The same day a burn ban went into effect in Clark County, firefighters battled a brush fire southeast of Battle Ground.
Clark County Fire District 3 crews were dispatched about 1:55 p.m. Tuesday for a vegetation fire near Northeast Rawson Mill and L-1400 roads. A number of tree stumps were on fire on about a quarter-acre, producing a lot of smoke, according to emergency radio traffic monitored at The Columbian.
During the response, firefighters contended with 20 to 30 mph winds, according to the radio traffic.
Due to increased fire danger, the county announced earlier in the day that all land clearing and residential burning will be restricted until April 21, or until conditions change.
The wildfire danger rating also changed to “moderate” in Clark, Cowlitz, and Skamania counties, which prohibits all debris burning on Department of Natural Resources-protected lands. Previously issued permits are suspended until further notice.
Clark County Interim Fire Marshal Dan Young temporarily canceled all burn permits in response to fires that burned across the region over the last few days. Cowlitz County firefighters responded to four fires Sunday, including at Swanson Bark and Wood Products in Longview.

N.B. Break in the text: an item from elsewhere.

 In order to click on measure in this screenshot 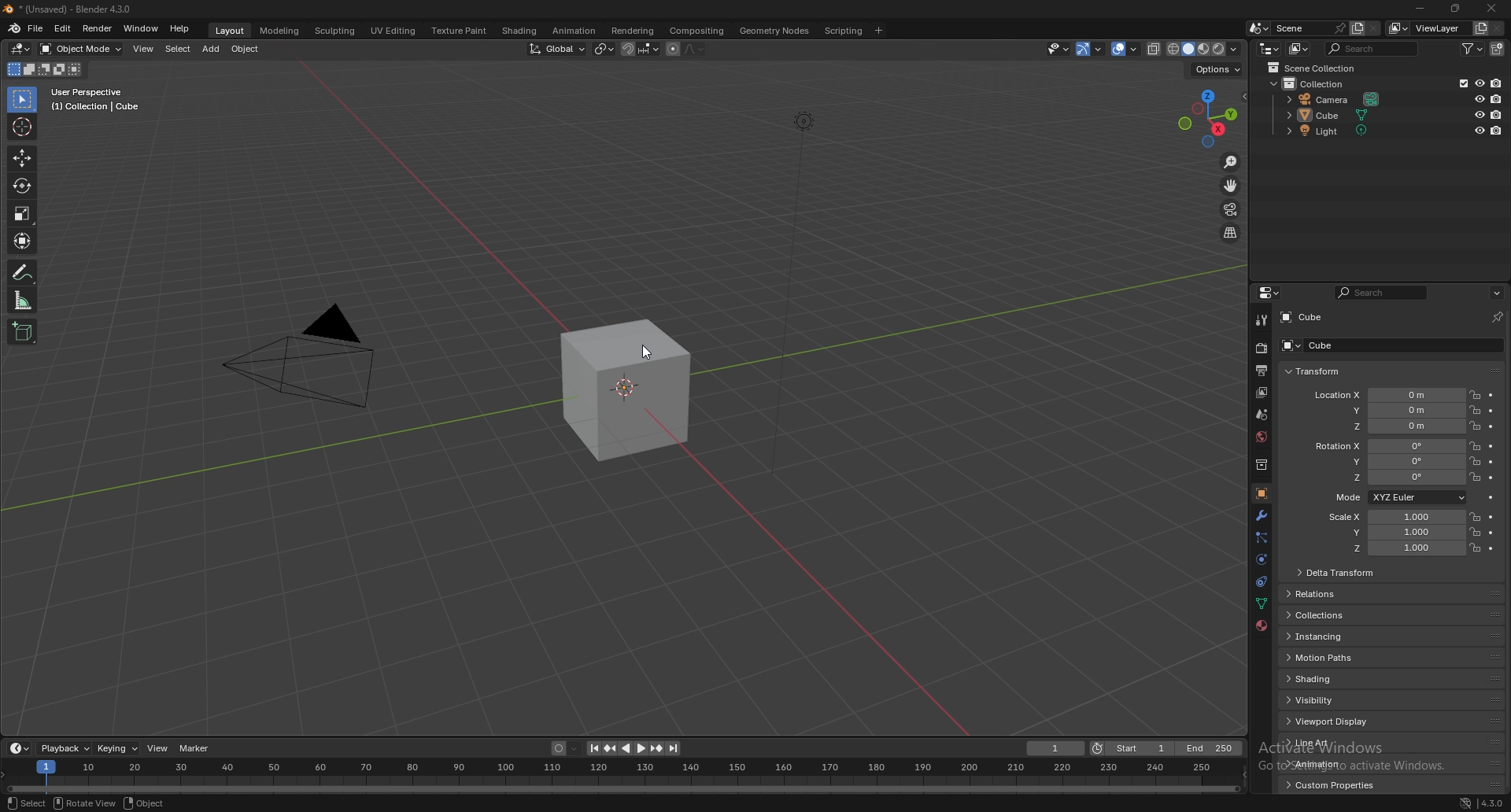, I will do `click(24, 300)`.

Permits can be re-issued or extended when the ban is lifted, according to a county news release. The restrictions do not apply to federally managed lands.
Recreational campfires are allowed if built in fire pits in designated campgrounds or on private land following these regulations:
• They must be in a metal-, stone- or masonry-lined fire pit.
• The size may not exceed 3-by-2 feet.
• Fires must be at least 25 feet from a structure or other combustible material and have at least 20 feet of clearance from overhead fuels, such as tree limbs, patio covers or carports.
• Fires must be attended at all times by a person at least 16 years old with the tools to extinguish the fire.
• Portable outdoor fireplaces should not be operated within 15 feet of a structure or combustible material.
• Completely extinguish recreational fires by covering them with water or moist soil and stirring with a shovel until all parts are cool to the touch.
Residents are encouraged to create defensible space around their homes. Young recommends removing fuel within 3 to 5 feet of home foundations, outbuildings, garages and sheds; within 10 feet of the home; under decks and porches; and from gutters, eaves, porches and decks.
People should also cut their lawn if the grass is brown and dispose of debris and cuttings; prune trees so the lowest branches are 6 to 10 feet above the ground, and landscape with native and flame-resistant plants.